Os doshas se desequilibram e reequilibram a partir do princípio samanya vishesha siddhanta, isto é, “os iguais aumentam os iguais, os diferentes diminuem os diferentes”. Por exemplo: para quem é competitivo, quanto mais estiver exposto às competições e estimular a competitividade, maior será o desequilíbrio nas funções psicobiológicas. Alguém com essa característica (predomínio pitta), necessita de atividades colaborativas e cooperativas para manter o equilíbrio e a boa saúde física e mental.

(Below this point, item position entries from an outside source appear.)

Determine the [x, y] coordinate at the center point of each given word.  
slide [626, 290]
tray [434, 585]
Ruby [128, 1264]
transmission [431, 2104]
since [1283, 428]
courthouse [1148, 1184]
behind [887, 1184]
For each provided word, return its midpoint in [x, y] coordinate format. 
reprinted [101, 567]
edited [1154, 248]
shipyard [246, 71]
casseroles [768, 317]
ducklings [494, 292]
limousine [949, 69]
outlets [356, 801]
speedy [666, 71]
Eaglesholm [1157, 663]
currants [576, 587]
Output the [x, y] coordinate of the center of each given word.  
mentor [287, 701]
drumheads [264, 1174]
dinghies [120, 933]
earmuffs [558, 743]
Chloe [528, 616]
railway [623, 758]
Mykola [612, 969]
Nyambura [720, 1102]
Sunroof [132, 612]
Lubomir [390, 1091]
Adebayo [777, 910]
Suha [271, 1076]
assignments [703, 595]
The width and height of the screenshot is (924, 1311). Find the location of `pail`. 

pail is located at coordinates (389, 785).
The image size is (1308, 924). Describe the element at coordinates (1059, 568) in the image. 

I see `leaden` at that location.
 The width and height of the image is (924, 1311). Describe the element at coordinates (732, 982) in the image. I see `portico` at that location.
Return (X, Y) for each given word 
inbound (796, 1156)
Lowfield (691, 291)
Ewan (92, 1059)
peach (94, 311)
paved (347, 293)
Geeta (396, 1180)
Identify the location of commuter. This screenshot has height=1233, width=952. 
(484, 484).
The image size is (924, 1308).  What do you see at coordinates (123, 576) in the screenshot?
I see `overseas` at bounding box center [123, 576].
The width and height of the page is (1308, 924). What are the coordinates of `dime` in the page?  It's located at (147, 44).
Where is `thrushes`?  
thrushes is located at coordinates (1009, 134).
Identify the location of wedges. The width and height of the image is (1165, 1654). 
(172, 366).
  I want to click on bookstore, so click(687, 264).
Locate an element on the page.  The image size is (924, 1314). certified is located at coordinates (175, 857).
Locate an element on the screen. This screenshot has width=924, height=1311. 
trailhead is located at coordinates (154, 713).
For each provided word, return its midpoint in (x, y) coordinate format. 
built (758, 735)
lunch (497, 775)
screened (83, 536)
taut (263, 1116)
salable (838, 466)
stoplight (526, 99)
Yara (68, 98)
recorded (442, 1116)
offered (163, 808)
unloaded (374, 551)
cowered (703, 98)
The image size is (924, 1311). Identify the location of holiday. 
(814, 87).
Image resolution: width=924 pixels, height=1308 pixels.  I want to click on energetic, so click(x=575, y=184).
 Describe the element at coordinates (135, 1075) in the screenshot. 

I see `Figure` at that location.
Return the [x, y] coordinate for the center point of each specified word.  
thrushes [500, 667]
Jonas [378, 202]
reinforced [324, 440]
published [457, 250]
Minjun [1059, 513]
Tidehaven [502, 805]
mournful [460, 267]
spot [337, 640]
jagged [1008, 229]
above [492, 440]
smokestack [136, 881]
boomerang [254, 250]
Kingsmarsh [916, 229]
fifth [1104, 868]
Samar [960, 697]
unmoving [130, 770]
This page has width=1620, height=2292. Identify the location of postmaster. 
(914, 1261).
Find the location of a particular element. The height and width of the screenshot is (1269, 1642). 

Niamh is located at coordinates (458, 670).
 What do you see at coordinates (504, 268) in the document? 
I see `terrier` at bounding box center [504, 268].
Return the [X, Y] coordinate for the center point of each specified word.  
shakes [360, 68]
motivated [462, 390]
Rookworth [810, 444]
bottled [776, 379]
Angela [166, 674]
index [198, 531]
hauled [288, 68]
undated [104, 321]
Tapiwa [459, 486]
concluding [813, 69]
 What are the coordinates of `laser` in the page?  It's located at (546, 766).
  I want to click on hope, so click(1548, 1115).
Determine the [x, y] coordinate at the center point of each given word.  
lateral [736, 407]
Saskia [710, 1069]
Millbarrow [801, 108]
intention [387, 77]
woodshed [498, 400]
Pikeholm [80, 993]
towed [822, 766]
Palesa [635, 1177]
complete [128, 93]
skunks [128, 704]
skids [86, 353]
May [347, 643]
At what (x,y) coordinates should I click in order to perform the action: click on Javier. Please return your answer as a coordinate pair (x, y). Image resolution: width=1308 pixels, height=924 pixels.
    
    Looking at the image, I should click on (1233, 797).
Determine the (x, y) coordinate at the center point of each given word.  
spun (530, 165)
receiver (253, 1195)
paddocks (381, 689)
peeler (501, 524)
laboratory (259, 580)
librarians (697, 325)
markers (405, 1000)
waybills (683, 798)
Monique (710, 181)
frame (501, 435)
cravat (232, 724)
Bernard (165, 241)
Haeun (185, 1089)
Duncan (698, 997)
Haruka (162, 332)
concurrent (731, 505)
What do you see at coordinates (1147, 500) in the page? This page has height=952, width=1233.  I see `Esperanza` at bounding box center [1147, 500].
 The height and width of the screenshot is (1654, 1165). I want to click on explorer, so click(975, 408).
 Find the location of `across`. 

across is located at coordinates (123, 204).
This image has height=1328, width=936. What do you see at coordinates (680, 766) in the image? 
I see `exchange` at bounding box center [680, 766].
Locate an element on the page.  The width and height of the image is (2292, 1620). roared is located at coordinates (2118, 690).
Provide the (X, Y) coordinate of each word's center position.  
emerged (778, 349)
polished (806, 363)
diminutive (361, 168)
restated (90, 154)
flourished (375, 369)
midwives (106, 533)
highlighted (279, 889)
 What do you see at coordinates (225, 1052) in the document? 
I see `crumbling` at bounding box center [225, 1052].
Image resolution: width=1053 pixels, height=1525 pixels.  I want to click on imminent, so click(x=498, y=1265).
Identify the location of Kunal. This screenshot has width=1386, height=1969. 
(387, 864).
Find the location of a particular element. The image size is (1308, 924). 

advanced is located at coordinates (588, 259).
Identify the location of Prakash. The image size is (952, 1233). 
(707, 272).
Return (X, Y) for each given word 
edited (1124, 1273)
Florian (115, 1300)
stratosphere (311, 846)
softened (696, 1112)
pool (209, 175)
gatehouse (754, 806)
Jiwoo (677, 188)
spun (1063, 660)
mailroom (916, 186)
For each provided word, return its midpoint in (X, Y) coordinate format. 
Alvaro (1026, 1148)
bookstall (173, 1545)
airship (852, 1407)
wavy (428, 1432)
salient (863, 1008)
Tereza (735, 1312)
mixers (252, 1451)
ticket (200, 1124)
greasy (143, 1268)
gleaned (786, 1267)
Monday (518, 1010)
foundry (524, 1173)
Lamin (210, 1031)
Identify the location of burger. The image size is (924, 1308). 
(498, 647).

Conforme o guna predominante e a combinação prevalecente dos doshas, a entidade viva é dotada de uma “natureza peculiar”. Assim, quando a entidade viva entra em contato com a “natureza material”, ela se torna condicionada por essas qualidades e substâncias.
Gunas e doshas, portando, são as forças que determinam a natureza da estrutura psicobiológica de uma pessoa; eles são responsáveis pelos padrões biológicos e psicológicos de percepção e resposta aos estímulos externos e internos, pela manutenção da saúde geral e a longevidade, e configuram as tendências básicas individuais de ação e pensamento.
O estudo dos gunas e doshas é fundamental para se alcançar o conhecimento correto sobre a “força que nos move”. Estamos sujeitos à “força da natureza”, somos levados pelas nossas tendências – a natureza que manifesta o karma individual – até o momento em que descobrirmos, que em nós mesmos, se encontra o “poder da transformação”, que é a consciência cósmica (Citta).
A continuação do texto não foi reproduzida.